→ **SUPPLIED INFORMATION**:
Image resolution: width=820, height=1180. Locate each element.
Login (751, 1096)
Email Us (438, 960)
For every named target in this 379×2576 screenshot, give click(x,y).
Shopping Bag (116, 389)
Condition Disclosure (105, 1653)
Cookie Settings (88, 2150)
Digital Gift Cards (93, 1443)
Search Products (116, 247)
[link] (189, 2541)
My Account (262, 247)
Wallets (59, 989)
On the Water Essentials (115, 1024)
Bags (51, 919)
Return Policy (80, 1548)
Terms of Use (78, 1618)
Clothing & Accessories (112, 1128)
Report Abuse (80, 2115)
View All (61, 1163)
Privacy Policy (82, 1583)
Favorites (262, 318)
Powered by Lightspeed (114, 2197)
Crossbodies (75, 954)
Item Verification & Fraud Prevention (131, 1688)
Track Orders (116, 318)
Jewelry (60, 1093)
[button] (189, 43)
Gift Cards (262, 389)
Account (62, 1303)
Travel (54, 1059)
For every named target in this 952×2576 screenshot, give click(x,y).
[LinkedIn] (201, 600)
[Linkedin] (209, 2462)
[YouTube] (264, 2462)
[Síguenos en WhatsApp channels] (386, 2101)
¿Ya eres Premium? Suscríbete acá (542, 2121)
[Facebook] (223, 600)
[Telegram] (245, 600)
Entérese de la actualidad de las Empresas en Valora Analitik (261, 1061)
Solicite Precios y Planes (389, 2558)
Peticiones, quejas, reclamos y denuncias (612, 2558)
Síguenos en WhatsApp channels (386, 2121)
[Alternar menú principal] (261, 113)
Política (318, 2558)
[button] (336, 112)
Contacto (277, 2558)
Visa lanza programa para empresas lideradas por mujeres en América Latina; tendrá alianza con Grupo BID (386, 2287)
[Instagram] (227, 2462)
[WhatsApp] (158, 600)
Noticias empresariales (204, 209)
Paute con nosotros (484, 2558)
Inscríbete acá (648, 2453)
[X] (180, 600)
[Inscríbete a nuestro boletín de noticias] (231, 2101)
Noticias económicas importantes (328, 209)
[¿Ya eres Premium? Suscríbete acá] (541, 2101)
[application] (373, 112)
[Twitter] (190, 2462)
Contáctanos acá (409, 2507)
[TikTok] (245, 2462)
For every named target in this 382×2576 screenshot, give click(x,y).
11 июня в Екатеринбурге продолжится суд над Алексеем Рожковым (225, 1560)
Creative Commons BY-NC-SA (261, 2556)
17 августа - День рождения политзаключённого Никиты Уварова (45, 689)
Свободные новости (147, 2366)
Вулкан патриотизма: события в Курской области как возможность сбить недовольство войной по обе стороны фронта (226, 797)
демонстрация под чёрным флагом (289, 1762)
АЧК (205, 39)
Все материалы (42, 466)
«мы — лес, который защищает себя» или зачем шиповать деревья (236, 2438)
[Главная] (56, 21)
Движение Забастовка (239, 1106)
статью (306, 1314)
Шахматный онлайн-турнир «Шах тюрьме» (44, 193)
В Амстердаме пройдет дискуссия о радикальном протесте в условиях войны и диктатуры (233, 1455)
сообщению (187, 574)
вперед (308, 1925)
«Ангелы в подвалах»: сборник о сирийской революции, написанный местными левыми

→ **GOAL OF THE EXERCISE**: The full listing, top to bottom: write it out again exactly.

→ **OUTPUT FOR THIS TASK**:
Image resolution: width=820, height=1180. Locate each element.
Login (751, 1096)
Email Us (438, 960)
For every named target in this 379×2576 screenshot, give click(x,y).
Shopping Bag (116, 389)
Condition Disclosure (105, 1653)
Cookie Settings (88, 2150)
Digital Gift Cards (93, 1443)
Search Products (116, 247)
[link] (189, 2541)
My Account (262, 247)
Wallets (59, 989)
On the Water Essentials (115, 1024)
Bags (51, 919)
Return Policy (80, 1548)
Terms of Use (78, 1618)
Clothing & Accessories (112, 1128)
Report Abuse (80, 2115)
View All (61, 1163)
Privacy Policy (82, 1583)
Favorites (262, 318)
Powered by Lightspeed (114, 2197)
Crossbodies (75, 954)
Item Verification & Fraud Prevention (131, 1688)
Track Orders (116, 318)
Jewelry (60, 1093)
[button] (189, 43)
Gift Cards (262, 389)
Account (62, 1303)
Travel (54, 1059)
For every named target in this 952×2576 screenshot, give click(x,y).
[LinkedIn] (201, 600)
[Linkedin] (209, 2462)
[YouTube] (264, 2462)
[Síguenos en WhatsApp channels] (386, 2101)
¿Ya eres Premium? Suscríbete acá (542, 2121)
[Facebook] (223, 600)
[Telegram] (245, 600)
Entérese de la actualidad de las Empresas en Valora Analitik (261, 1061)
Solicite Precios y Planes (389, 2558)
Peticiones, quejas, reclamos y denuncias (612, 2558)
Síguenos en WhatsApp channels (386, 2121)
[Alternar menú principal] (261, 113)
Política (318, 2558)
[button] (336, 112)
Contacto (277, 2558)
Visa lanza programa para empresas lideradas por mujeres en América Latina; tendrá alianza con Grupo BID (386, 2287)
[Instagram] (227, 2462)
[WhatsApp] (158, 600)
Noticias empresariales (204, 209)
Paute con nosotros (484, 2558)
Inscríbete acá (648, 2453)
[X] (180, 600)
[Inscríbete a nuestro boletín de noticias] (231, 2101)
Noticias económicas importantes (328, 209)
[¿Ya eres Premium? Suscríbete acá] (541, 2101)
[application] (373, 112)
[Twitter] (190, 2462)
Contáctanos acá (409, 2507)
[TikTok] (245, 2462)
For every named target in this 382×2576 screenshot, give click(x,y).
11 июня в Екатеринбурге продолжится суд над Алексеем Рожковым (225, 1560)
Creative Commons BY-NC-SA (261, 2556)
17 августа - День рождения политзаключённого Никиты Уварова (45, 689)
Свободные новости (147, 2366)
Вулкан патриотизма: события в Курской области как возможность сбить недовольство войной по обе стороны фронта (226, 797)
демонстрация под чёрным флагом (289, 1762)
АЧК (205, 39)
Все материалы (42, 466)
«мы — лес, который защищает себя» или зачем шиповать деревья (236, 2438)
[Главная] (56, 21)
Движение Забастовка (239, 1106)
статью (306, 1314)
Шахматный онлайн-турнир «Шах тюрьме» (44, 193)
В Амстердаме пройдет дискуссия о радикальном протесте в условиях войны и диктатуры (233, 1455)
сообщению (187, 574)
вперед (308, 1925)
«Ангелы в подвалах»: сборник о сирийской революции, написанный местными левыми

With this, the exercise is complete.